On average, 7,708 Americans die each day. Most of them are known primarily to their families, friends, coworkers, and so on. But when a space heater sparks a fire in the Bronx that kills seventeen people, including eight children, the nation grieves, as we should. When a cliff collapses on tourist boats in Brazil, killing ten people, the world watches the video in shock.
When a beloved actor like Sidney Poitier dies, his passing makes international headlines. It was the same with television actor Bob Saget, who died Sunday, and with Betty White after she died a few days ago.

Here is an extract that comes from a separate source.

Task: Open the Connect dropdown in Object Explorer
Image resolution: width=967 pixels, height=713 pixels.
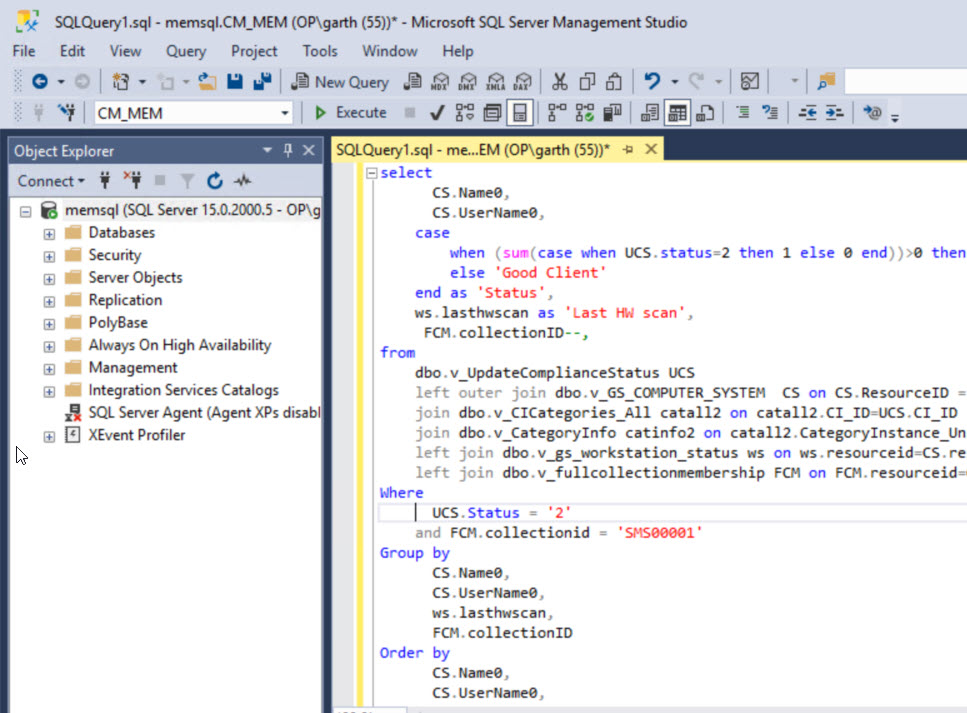Action: tap(49, 181)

Other deaths make the news less for who they were than for how they happened. A father in Virginia tried to walk home in a snowstorm last week; his body was discovered three days later. The body of a skier missing since Christmas was found last weekend. A Los Angeles Taco Bell worker was fatally shot last Saturday during an argument over a fake $20 bill.

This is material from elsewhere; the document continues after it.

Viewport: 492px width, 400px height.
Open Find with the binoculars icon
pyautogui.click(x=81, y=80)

Why aren’t Americans afraid of death?
As the news constantly reminds us, any of us could die at any time. And yet, if you ask Americans to name their top fears, their personal death ranks surprisingly low. More than half of us either are “not very afraid” (27 percent) or “not at all afraid” (25 percent) of death. Only 11 percent of us are “very afraid” of death, while 31 percent are “somewhat afraid” to die and 7 percent “don’t know.”

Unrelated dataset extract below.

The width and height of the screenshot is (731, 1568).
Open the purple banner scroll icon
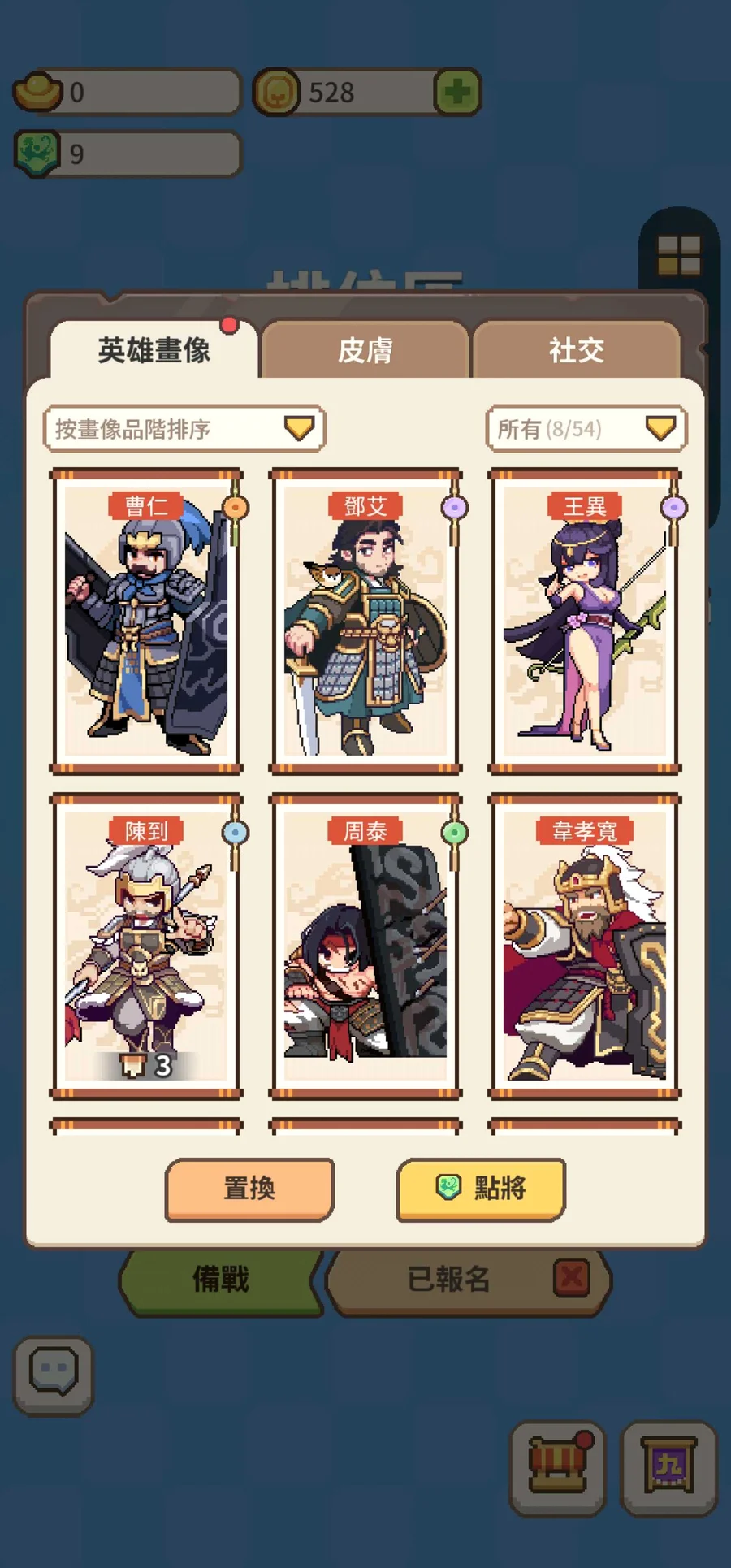668,1468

We are more afraid of the way we might die than the fact of our death. In a list of our “top ten fears,” “mass shootings” comes in at #3, followed by “terrorism” at #5 and “becoming terminally ill” at #7. Each points to how we might die rather than the fact of death itself.
Why are we mortals not more afraid of our mortality?
The answer is tragically not that we are prepared to meet God. Only 35 percent of American adults believe salvation comes through the sacrifice of Jesus Christ. And yet, 54 percent believe they will go to heaven, many of them because they think they have earned their place in paradise through their good works.
What of the rest?
- 15 percent say they don’t know what will happen after they die.
- 13 percent say there is no life after death.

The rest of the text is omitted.